3. Appreciation of Culture
The language of culture, including dance, music, films, food, and fashion, is French. More Nobel Prizes for literature have been awarded to French nationals than to any other nation. The country is also known for its Gourmet meals and exquisite wines. The language provides access to outstanding literature in the original French, as well as films, songs, and a wide range of primary news media sources. Hence, knowing French allows you to grasp the cultural diversity and bypass the lost-in-translation phenomenon.
4. Life Skills
Learning French, or any foreign language for that matter is scientifically proven to improve your memory, self-discipline, and self-esteem. You can rapidly take pride in your new abilities because development is also easy to track. On the other hand, French is an excellent foundation for learning the other Romance languages such as Spanish, Italian, Portuguese, and Romanian, because they all developed from the same source and have a lot of similarities.
5. Travelling Perks
The ability to interact with locals when travelling is perhaps the clearest benefit of learning a foreign language. With more than 80 million visitors a year, France is the most popular travel destination in the world. While people in key tourist areas are able to talk in English, they are not particularly proficient. Also, your English skills will become less and less useful as you travel to areas of the country where foreigners are less common. Outside of France, nations like Monaco, Canada, Congo, Africa, Haiti, and Switzerland, are other nations where the official language is French and you will face the same problems when travelling there as well. Speaking French enables you to become an informed traveller, request directions, book your own hotel room, and converse with local people with ease.

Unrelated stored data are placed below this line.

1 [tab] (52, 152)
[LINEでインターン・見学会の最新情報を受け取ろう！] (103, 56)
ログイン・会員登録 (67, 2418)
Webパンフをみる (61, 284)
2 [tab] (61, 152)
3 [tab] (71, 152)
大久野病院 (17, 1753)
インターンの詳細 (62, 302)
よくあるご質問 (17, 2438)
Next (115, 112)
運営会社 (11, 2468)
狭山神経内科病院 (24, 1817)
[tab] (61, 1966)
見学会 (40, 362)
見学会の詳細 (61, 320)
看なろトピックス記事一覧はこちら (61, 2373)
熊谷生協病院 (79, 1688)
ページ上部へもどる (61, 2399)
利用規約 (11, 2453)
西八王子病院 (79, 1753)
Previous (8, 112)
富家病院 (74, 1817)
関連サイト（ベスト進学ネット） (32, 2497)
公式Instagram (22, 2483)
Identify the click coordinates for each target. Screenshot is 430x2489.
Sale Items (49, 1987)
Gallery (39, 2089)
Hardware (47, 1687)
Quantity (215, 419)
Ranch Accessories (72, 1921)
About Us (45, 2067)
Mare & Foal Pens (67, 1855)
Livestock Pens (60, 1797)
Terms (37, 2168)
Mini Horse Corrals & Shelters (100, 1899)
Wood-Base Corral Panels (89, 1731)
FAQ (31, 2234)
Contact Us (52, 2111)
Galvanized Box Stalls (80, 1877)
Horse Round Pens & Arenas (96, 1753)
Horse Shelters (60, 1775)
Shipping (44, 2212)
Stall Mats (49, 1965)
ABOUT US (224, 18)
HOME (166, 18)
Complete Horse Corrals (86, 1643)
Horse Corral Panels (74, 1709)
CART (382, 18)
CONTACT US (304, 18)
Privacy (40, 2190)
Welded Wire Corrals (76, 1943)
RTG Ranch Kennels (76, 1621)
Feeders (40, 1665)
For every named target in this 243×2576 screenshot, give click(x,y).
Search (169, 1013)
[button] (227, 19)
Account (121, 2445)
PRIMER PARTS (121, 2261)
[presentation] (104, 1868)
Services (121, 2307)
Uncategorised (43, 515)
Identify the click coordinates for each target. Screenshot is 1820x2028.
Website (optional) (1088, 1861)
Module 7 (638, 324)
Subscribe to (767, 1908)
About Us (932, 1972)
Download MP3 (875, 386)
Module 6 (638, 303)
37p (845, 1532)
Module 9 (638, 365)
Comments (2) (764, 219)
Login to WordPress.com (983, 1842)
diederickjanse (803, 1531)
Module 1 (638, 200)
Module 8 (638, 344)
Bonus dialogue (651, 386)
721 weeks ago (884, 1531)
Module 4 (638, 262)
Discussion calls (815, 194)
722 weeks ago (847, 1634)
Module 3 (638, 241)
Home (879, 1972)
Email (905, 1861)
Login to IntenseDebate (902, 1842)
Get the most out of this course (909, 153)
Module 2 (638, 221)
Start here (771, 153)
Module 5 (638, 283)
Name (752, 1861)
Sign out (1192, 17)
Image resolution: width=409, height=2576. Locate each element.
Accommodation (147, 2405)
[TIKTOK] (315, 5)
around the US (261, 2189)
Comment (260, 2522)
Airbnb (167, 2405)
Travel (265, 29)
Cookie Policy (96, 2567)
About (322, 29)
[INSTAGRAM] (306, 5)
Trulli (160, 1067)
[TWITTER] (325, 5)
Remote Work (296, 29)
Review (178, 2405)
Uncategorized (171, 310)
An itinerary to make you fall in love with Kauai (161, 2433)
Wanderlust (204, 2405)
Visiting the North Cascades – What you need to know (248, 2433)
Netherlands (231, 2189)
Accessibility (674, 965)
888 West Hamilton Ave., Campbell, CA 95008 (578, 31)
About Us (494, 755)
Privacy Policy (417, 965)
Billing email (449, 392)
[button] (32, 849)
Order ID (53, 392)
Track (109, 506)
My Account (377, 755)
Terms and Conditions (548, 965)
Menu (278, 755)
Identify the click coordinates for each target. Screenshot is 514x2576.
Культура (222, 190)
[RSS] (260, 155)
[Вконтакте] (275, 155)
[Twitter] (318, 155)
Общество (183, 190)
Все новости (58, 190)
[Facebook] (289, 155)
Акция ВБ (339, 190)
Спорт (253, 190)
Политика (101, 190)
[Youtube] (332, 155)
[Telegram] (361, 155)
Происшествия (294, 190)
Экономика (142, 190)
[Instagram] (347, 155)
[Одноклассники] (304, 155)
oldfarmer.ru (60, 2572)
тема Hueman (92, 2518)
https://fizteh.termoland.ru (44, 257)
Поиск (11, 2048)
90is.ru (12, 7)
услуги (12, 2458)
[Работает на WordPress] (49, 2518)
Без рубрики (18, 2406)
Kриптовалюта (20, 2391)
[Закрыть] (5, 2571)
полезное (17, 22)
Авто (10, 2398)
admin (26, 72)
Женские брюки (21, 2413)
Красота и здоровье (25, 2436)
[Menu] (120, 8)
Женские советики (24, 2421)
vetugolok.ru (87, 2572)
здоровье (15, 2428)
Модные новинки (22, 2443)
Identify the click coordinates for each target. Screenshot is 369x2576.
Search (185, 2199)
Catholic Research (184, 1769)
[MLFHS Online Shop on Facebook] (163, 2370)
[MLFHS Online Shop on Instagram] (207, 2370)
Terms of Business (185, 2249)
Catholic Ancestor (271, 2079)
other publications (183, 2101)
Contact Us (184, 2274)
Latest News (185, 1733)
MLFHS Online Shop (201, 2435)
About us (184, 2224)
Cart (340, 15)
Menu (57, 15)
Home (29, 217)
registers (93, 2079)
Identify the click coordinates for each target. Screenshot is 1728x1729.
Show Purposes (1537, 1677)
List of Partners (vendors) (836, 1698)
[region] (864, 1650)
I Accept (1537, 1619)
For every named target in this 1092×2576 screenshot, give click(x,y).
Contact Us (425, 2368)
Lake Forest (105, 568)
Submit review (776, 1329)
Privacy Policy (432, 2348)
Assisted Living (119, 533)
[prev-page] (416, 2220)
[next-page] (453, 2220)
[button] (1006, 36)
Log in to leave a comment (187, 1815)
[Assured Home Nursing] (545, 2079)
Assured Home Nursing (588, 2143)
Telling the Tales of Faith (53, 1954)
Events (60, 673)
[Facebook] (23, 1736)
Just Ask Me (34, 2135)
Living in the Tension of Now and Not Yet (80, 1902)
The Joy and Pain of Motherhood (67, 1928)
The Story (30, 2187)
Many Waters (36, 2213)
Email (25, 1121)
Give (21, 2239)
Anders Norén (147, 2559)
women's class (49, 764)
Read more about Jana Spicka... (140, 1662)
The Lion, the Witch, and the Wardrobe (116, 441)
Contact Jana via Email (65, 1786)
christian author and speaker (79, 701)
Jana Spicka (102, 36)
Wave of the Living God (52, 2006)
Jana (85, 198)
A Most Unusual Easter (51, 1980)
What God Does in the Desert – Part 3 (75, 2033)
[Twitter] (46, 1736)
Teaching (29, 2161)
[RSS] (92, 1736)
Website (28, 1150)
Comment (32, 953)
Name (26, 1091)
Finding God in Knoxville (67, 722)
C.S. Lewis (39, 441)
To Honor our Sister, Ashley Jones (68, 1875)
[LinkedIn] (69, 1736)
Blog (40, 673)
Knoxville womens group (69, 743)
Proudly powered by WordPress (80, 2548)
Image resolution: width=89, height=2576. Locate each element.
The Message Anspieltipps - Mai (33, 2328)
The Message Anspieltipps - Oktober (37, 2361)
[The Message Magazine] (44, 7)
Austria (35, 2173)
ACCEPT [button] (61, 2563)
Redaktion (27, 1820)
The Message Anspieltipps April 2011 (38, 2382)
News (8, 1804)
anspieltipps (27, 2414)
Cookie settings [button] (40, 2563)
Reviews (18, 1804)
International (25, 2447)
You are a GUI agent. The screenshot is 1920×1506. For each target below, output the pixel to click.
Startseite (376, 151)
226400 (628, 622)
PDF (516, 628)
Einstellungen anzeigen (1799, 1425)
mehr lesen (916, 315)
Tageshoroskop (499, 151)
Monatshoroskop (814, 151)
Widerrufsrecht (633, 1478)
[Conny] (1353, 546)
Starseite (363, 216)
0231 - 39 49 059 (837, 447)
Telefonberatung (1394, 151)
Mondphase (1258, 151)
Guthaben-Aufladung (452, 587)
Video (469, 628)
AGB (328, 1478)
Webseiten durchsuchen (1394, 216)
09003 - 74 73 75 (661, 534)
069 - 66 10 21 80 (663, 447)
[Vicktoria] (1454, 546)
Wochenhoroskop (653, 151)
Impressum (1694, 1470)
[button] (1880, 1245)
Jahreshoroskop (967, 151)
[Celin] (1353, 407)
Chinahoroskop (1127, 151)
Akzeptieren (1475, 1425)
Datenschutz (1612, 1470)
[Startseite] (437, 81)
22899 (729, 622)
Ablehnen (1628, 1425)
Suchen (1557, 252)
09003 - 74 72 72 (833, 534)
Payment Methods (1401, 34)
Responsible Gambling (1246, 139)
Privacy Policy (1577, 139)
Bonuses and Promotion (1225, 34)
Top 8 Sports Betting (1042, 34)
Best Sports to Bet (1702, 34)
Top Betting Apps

Challenges you may face when learning French as a Foreign Language
Notwithstanding the benefits, learning French can be a challenge, particularly for Indians. Even though over 30% of all English terms are directly or indirectly derived from French, English speakers learning French are likely to face the following problems (we also give you their solutions):
- Numerous parallels exist between French and English, but many of these can be called false friends, or false cognates. These are similar words or phrases which actually mean very different things. There is also the issue of syntax, as one language differs greatly from the other.
Solution: The solution to this problem is to be dedicated to learning the language well, practising it often - and most importantly, learning it from an expert trainer, ideally one-on-one.
- French can be tough when you consider the pronunciations. The French language consists of accents, silent letters, nasal sounds, contractions and of course the rolling of the r! Knowing how to speak English doesn’t really prepare you for these things.
Solution: Learning French using an audio tool, along with practising with a good tutor is the solution to this issue. Consider finding a conversation partner, listening to podcasts, working one-on-one with a French teacher, or watching French movies to work on your conversational French.
- Speaking of French movies - one problem that most learners will face early is being able to read the language but not being able to follow when someone is speaking. This is a combination of a number of factors - the French speak their native language quite fast and their treatment of letters is quite different from the English way we communicate.
Solution: Working with a French tutor with specialised knowledge is the best approach to avoid this problem. It also helps to continue listening to French alongside learning the grammar and syntax of the language. As you progress, you will be able to pick up the language better.
French can be the simplest language to learn if you are passionate and dedicated and are learning from a good tutor. Learning anything new may be both anxiety-inducing and exciting. But, enjoy the learning process and you will reap the rewards in the greatest way possible. Do not make language learning a chore; instead, make it an enjoyable experience.